Try it> Without the pictures, write out all the lines below exactly as they appear.

Data for processing>
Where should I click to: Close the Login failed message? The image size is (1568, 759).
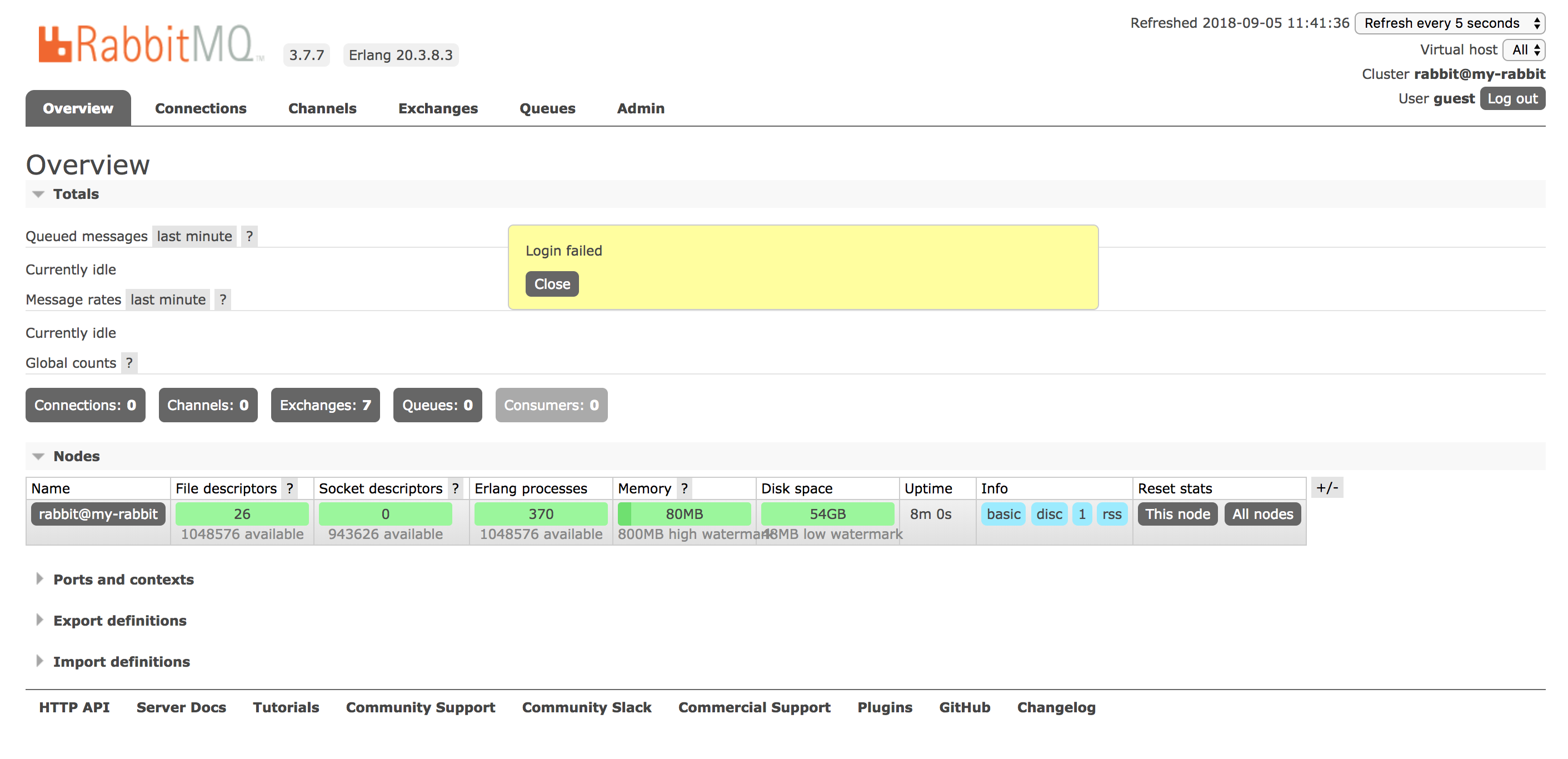click(552, 284)
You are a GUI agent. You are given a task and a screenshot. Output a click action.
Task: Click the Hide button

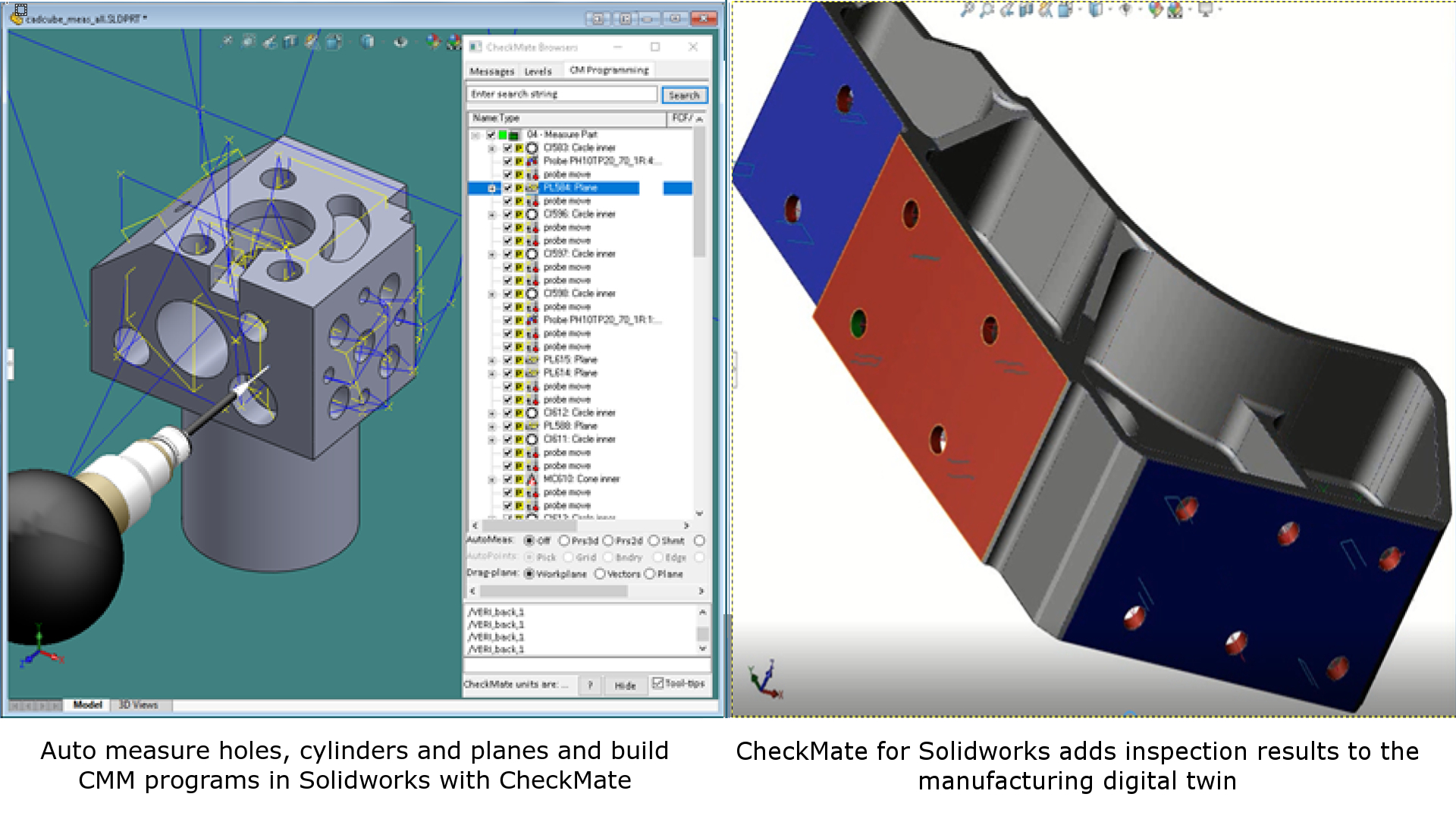[x=625, y=686]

Solution>
Where should I click to: Close the Login failed message? The image size is (1568, 759).
click(552, 284)
You are a GUI agent. You are given a task and a screenshot. Output a click action.
Task: Click the Hide button

[x=625, y=686]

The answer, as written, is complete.